How many lines in the records below contain the word "computer"? State only that number.

==================================================

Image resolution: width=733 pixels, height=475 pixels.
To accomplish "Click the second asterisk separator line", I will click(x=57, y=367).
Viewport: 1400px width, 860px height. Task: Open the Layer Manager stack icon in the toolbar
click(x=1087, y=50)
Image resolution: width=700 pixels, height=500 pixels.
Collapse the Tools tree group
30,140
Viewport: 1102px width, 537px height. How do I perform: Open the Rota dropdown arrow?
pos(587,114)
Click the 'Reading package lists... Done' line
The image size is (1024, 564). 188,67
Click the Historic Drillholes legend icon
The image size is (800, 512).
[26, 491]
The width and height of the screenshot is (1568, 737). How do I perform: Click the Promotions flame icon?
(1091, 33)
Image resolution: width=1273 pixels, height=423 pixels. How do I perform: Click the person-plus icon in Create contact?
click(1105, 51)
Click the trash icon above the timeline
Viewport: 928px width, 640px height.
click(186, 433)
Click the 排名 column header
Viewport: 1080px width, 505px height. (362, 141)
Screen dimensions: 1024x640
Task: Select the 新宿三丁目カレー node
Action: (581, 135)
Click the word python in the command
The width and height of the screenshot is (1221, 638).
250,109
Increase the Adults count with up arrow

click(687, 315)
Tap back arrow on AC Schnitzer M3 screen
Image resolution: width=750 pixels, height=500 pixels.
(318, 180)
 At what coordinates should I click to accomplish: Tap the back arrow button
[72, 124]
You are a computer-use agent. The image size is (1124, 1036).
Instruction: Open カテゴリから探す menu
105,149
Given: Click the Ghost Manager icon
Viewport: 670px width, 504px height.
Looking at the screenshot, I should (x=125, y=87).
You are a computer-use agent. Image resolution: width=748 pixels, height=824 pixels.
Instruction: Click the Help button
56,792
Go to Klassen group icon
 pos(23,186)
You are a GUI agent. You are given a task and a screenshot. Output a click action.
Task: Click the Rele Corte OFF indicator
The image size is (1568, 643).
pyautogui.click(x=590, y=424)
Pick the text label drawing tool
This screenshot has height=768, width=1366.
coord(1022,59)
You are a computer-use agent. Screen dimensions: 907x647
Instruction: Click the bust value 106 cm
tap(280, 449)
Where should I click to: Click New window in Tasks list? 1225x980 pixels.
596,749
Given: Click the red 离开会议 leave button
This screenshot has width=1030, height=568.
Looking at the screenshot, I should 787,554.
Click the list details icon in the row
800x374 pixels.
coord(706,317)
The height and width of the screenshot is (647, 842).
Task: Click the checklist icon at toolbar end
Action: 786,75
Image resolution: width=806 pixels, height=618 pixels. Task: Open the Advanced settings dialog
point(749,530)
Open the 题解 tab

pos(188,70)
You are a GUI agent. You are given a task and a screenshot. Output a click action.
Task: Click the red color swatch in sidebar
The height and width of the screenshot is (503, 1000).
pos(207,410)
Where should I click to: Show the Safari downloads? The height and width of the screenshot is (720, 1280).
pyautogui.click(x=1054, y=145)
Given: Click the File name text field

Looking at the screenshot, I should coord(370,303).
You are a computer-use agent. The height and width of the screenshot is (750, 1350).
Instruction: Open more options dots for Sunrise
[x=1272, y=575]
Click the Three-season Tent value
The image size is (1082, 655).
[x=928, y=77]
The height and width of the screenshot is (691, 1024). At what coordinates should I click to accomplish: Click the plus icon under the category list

==================================================

* **Expected answer**
4